→ **Task statement**
Starting with the line that contains "Screen dimensions: 1048x777", repeat exactly every line through the last one in the records below, and leave out the pictures.

→ **Source material**
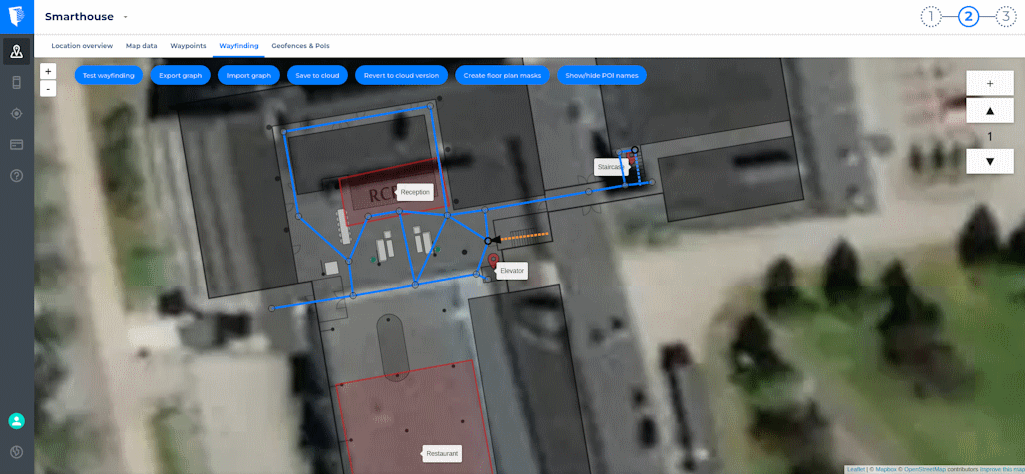Open the Geofences & PoIs tab
Screen dimensions: 1025x474
point(300,46)
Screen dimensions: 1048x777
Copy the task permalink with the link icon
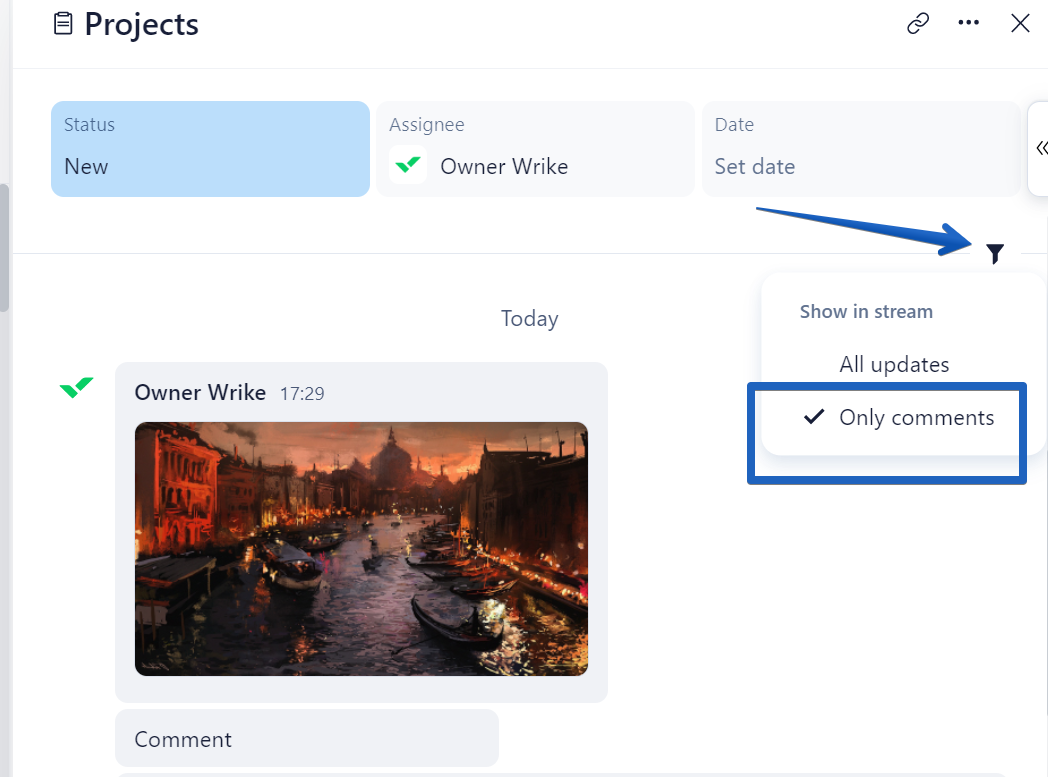918,24
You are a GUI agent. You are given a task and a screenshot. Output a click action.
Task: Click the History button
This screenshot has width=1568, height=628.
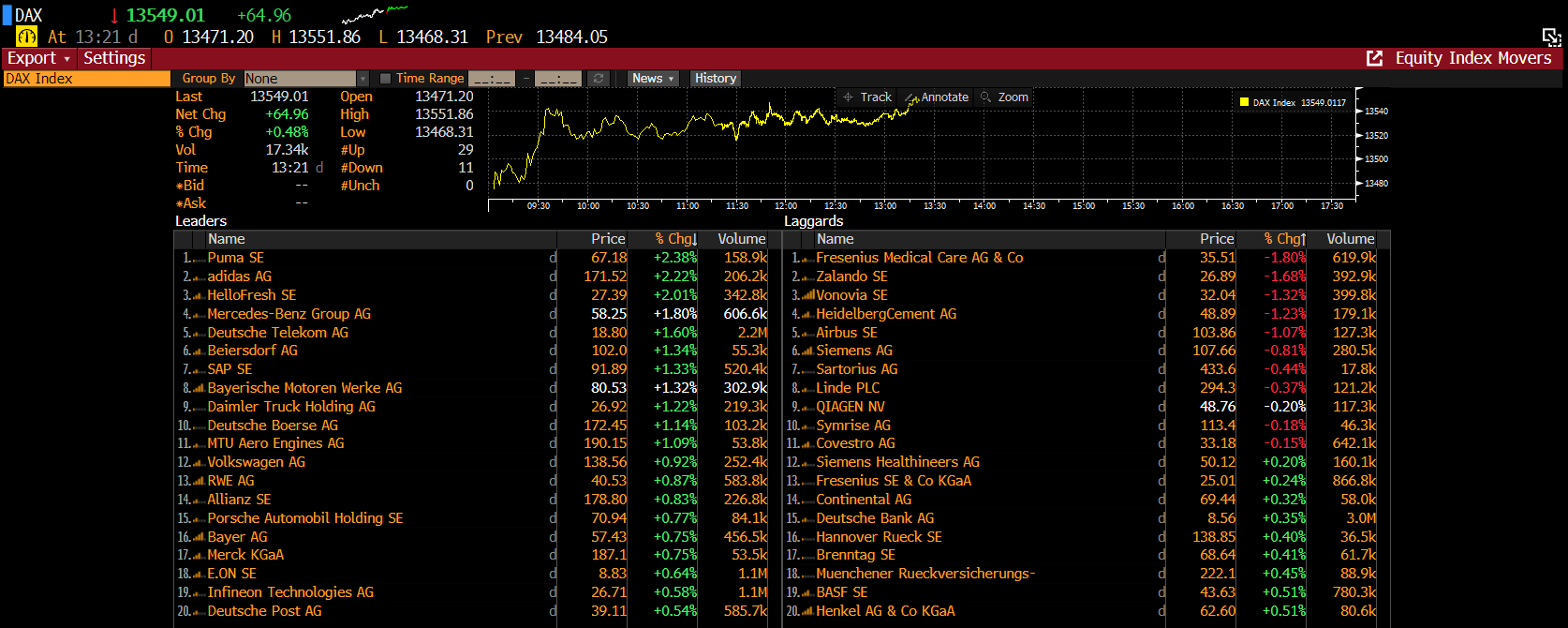point(716,79)
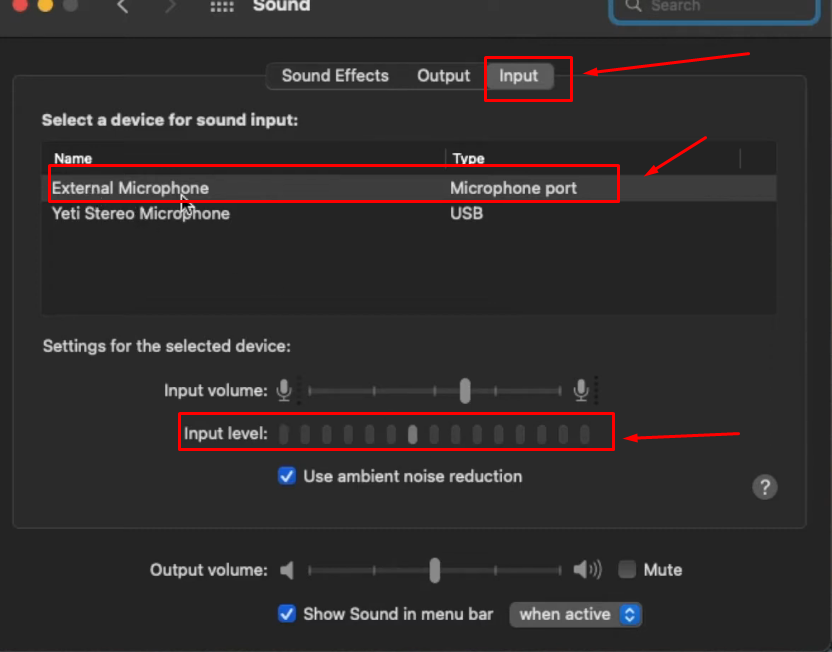Open the show-all grid icon
832x652 pixels.
tap(222, 6)
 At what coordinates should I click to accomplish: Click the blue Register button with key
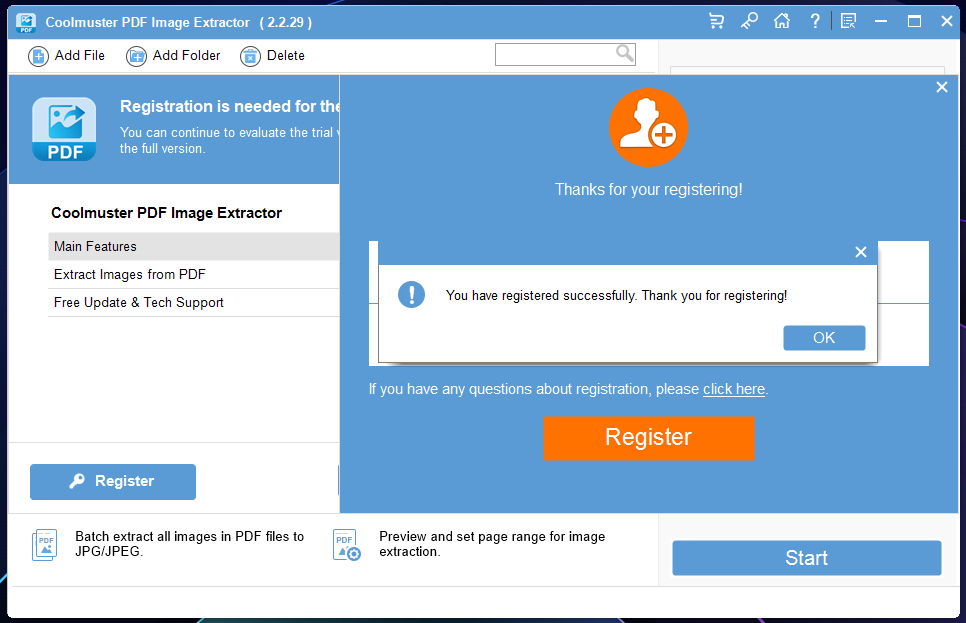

→ **Answer to the exercise**
Screen dimensions: 1048x777
Copy the task permalink with the link icon
918,24
You are a GUI agent. You are given a task and a screenshot. Output a click action.
Task: Click the History button
This screenshot has width=1568, height=628.
point(716,79)
Open the show-all grid icon
832x652 pixels.
tap(222, 6)
 At what coordinates should I click to accomplish: Click the blue Register button with key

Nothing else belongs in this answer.